Colloquium - Enabling Efficient Parallelism for Critical Applications in Big Data Analytics and Machine Learning

Date: 
February 27, 2019 - 3:30pm to 4:30pm
Location: 
2217 SC
Speaker: 
Peng Jiang
The Ohio State University | Department of Computer Science and Engineering

The increasing demand for computing power in big data analytics and machine learning applications have imposed new challenges in software systems to accelerate the computations on massively parallel hardware. In this talk, I will explain the new challenges of parallel computing with two motivating examples: User-Defined Aggregations (UDAs) and Stochastic Gradient Descent (SGD), which are two important routines in data analytics and machine learning and are hard to benefit from parallel computing.

UDAs exist in many data analytics applications to summarize information. Many UDAs are extremely hard to parallelize because they have strong dependences across loop iterations.

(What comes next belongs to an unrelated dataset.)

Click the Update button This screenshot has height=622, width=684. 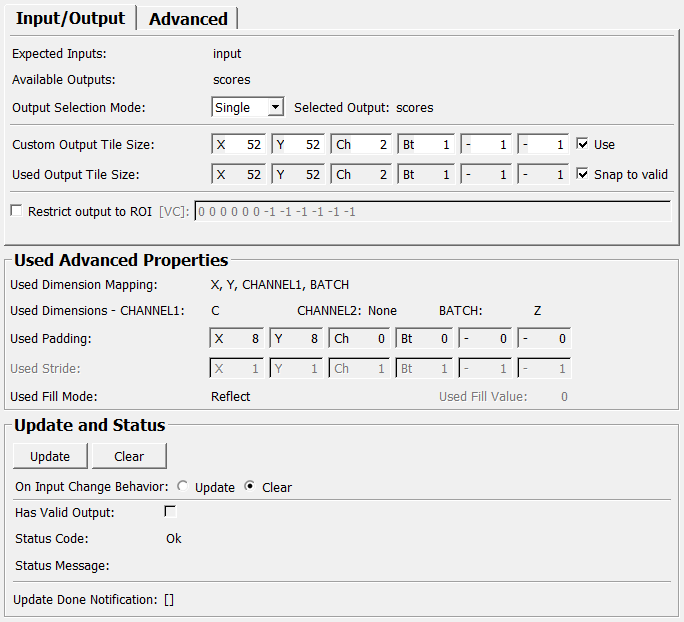click(50, 456)
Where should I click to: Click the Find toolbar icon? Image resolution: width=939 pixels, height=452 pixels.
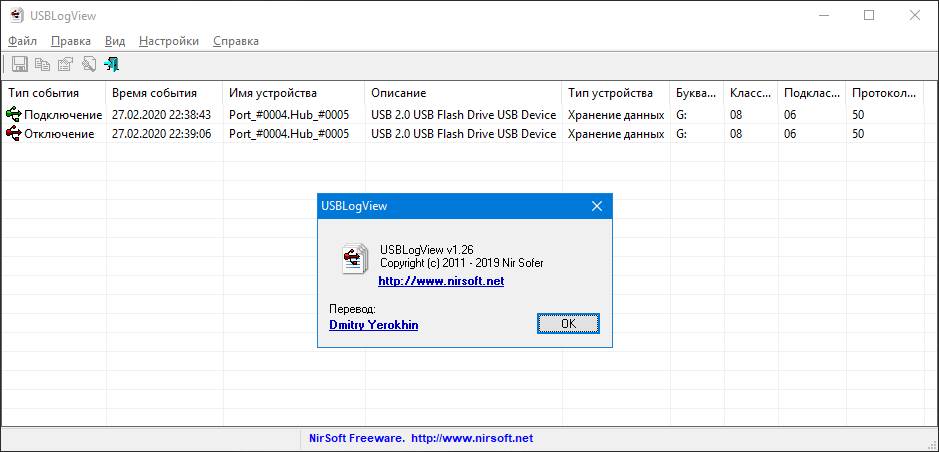(x=89, y=64)

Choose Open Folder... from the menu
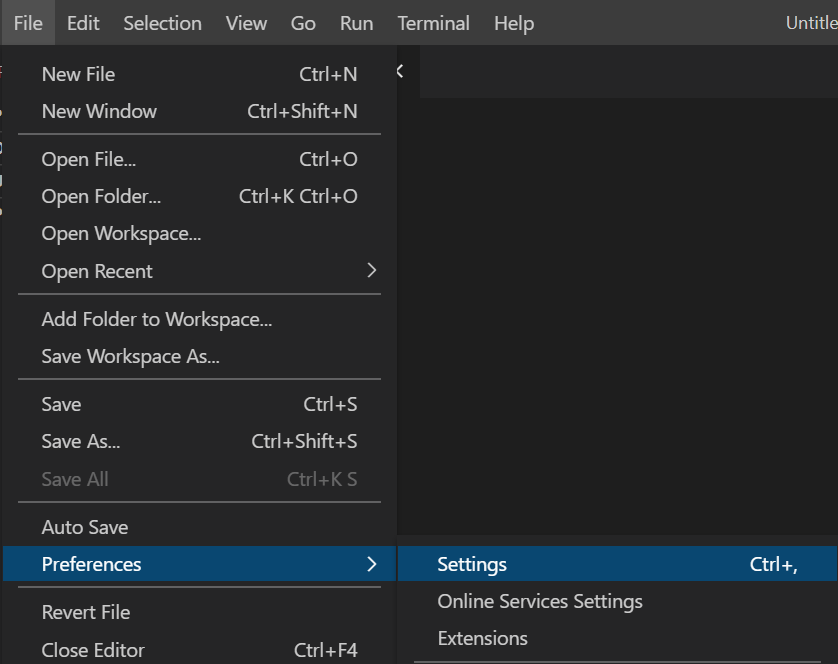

I have developed new parallelization techniques to break the dependences in UDAs and turn the sequential computations into embarrassingly parallel. I will first introduce an intuitive idea, named Enumerative Speculation, behind my techniques by parallelizing a Finite State Machine. Then, I will explain how this intuitive idea becomes powerful when generalized as the Sampling-and-Reconstruction of functions. Based on this Sampling-and-Reconstruction idea, my compiler tool can parallelize a broad class of sequential loops including UDAs that are hard to parallelize by traditional techniques.

SGD is one of the most popular algorithms for training machine learning models. The algorithm is inherently sequential, but its convergence property allows some level of data parallelism -- if we use M training samples to compute the gradient in each iteration, the algorithm will converge M times faster. This seemingly straightforward parallelization, however, is not efficient in practice because the synchronization among the parallel tasks is expensive. To overcome this performance bottleneck, I have studied the convergence property of communication-efficient SGD. I will explain the intuitions of my theoretical results and show how these results can lead to more efficient training algorithms.

 

Bio

Peng Jiang - OSUPeng Jiang is a Ph.D. candidate from the Department of Computer Science and Engineering at the Ohio State University. His research interests are broadly in the area of software systems, with a focus on Parallel Computing and Program Optimization. Performance has been the main topic of his reserach. He has worked on improving the performance of applications in various domains including graph algorithms, scientific simulations, data analysis, and machine learning. His work has been published in top conferences both in parallel computing area and machine learning area.